### Supplied material ###

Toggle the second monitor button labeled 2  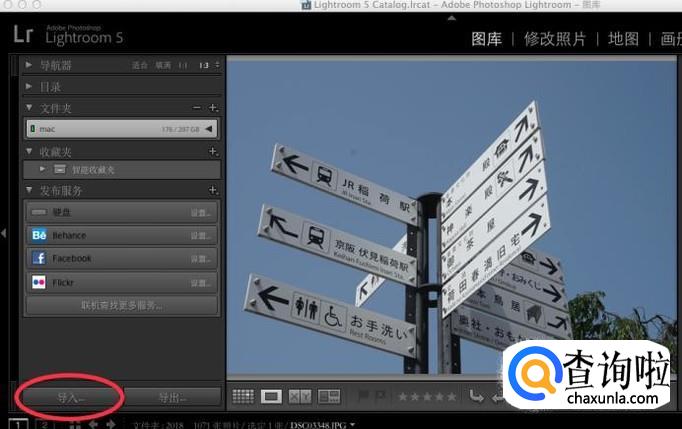click(43, 424)
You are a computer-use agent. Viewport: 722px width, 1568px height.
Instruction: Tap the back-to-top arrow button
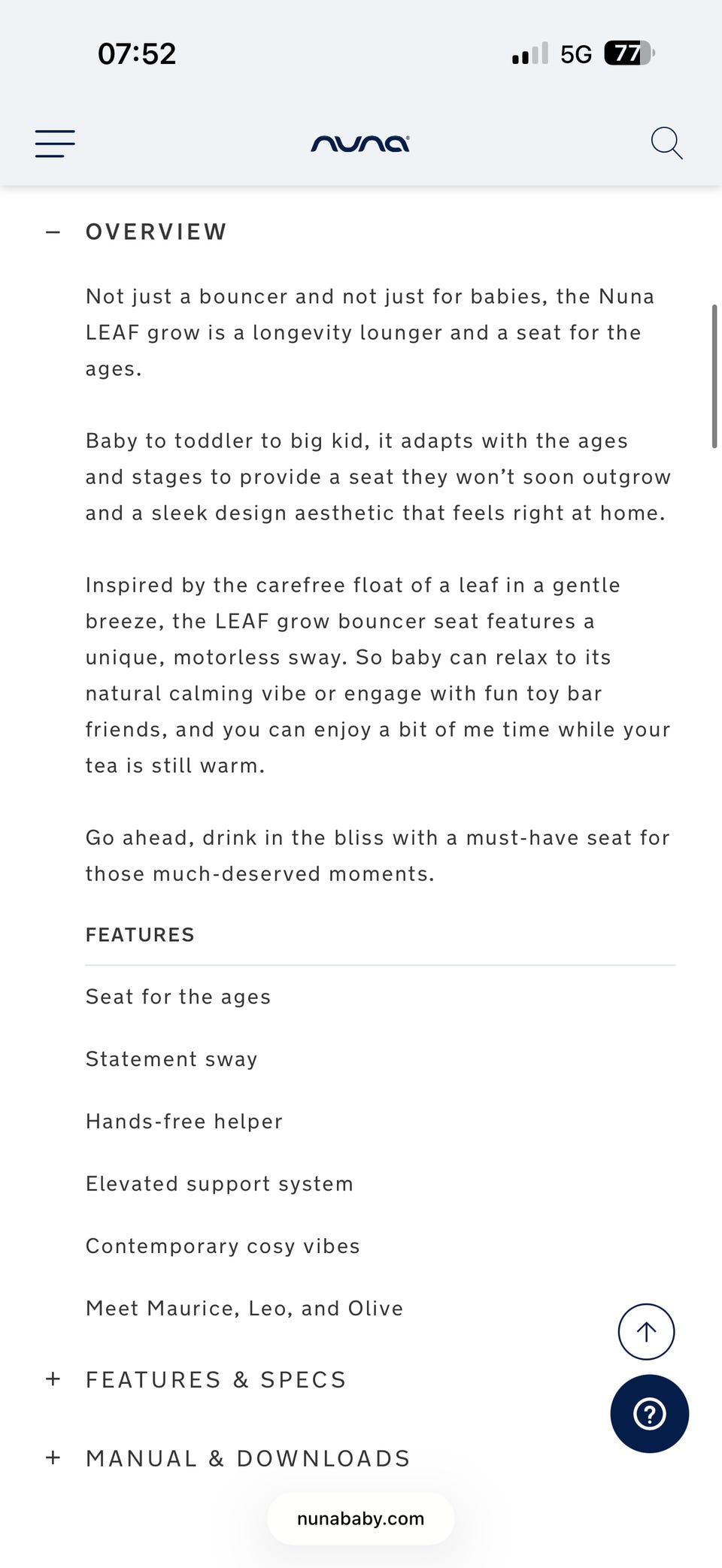point(646,1331)
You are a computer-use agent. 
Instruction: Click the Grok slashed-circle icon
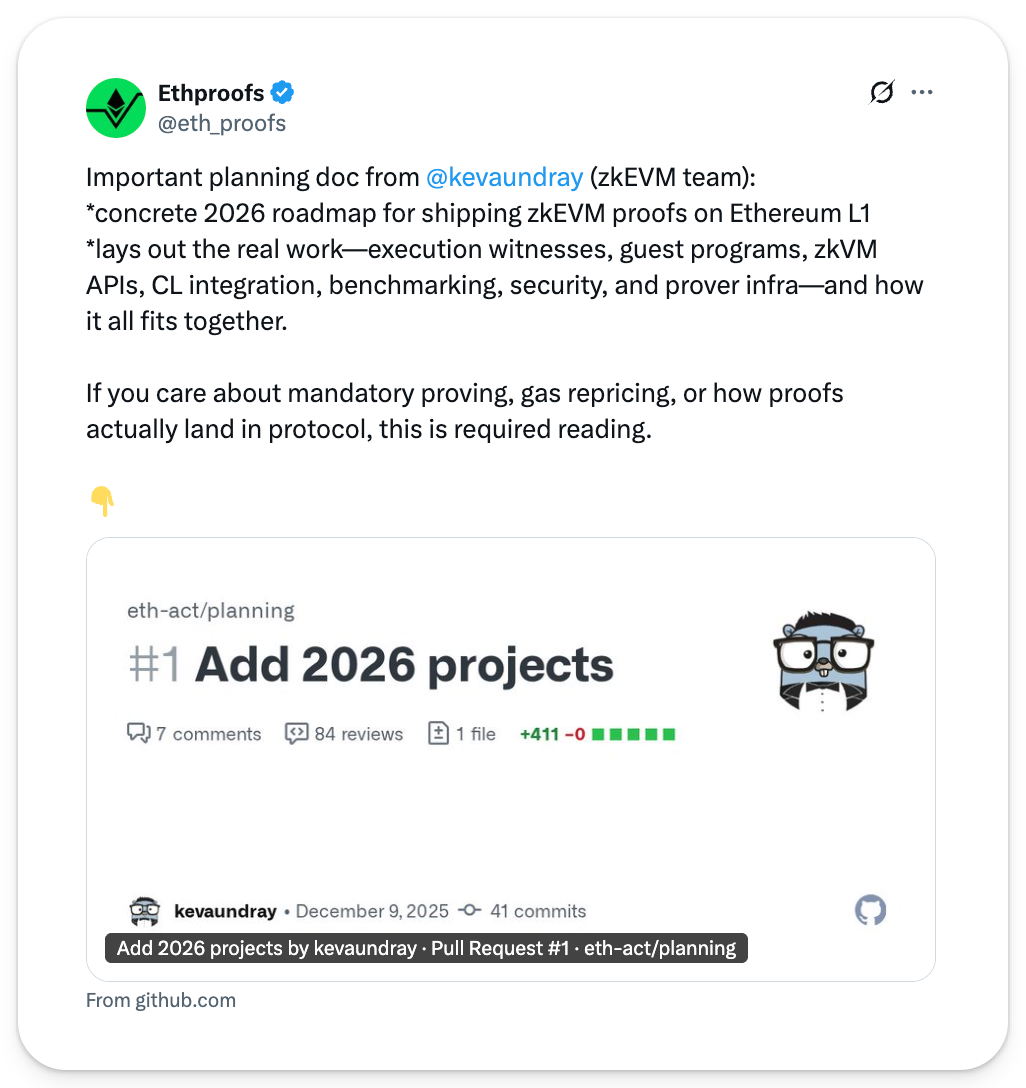click(x=882, y=92)
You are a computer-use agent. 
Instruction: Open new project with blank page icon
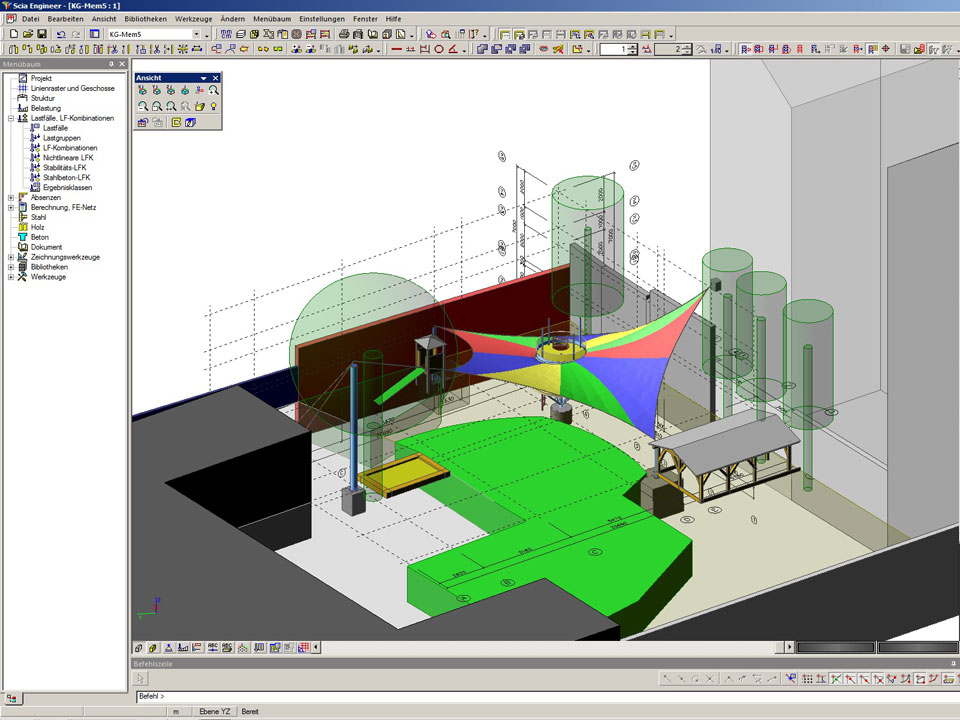point(13,34)
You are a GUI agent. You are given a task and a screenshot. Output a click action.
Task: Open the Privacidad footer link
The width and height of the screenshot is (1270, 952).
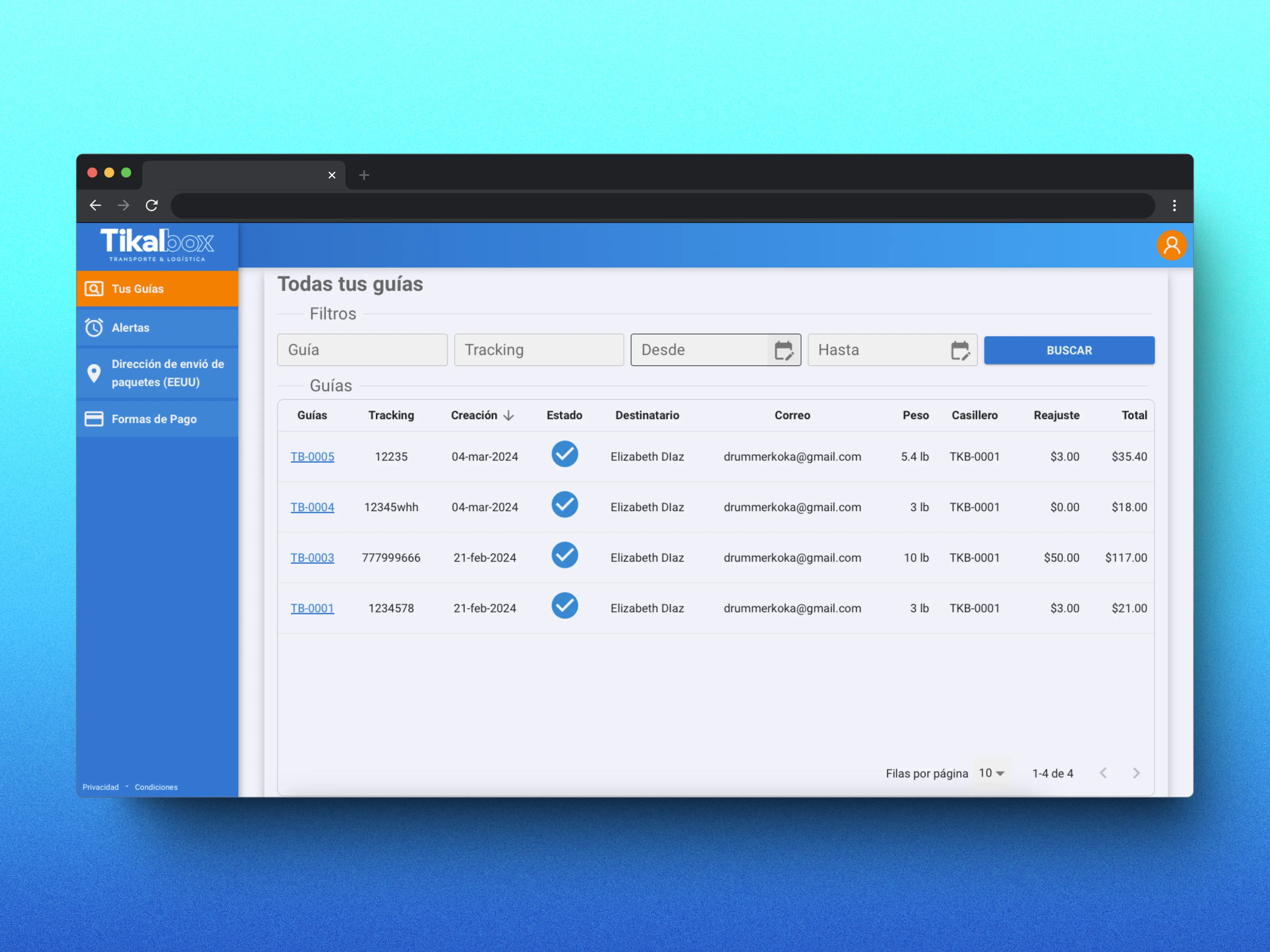click(x=101, y=787)
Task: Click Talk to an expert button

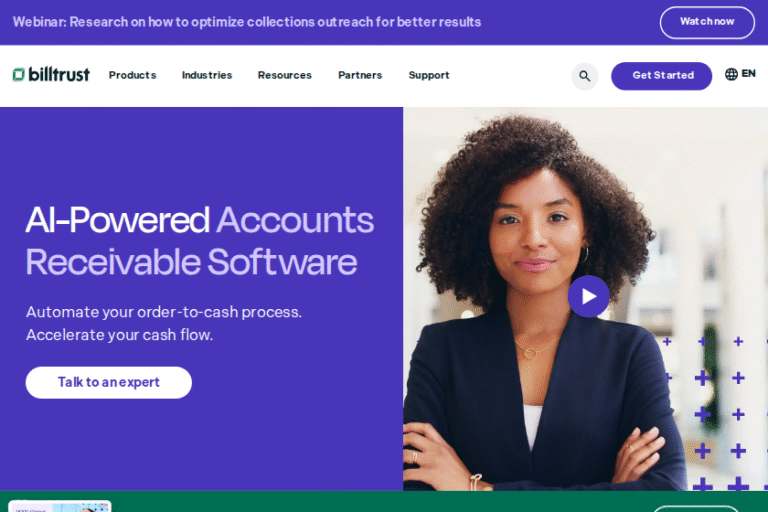Action: pyautogui.click(x=109, y=383)
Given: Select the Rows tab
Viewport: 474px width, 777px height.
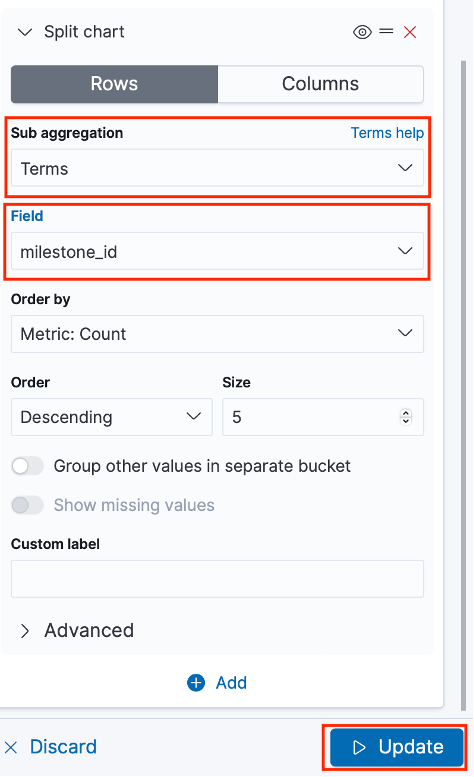Looking at the screenshot, I should [x=114, y=84].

###

Task to complete.
Return a copy of each line of the material that holds the word "agent".

Finished task.
You are a computer-use agent. Viewport: 722px width, 1568px height.
You are a computer-use agent. 
You are a computer-use agent. 
You are a GUI agent. You are given a task and a screenshot. Output a click action.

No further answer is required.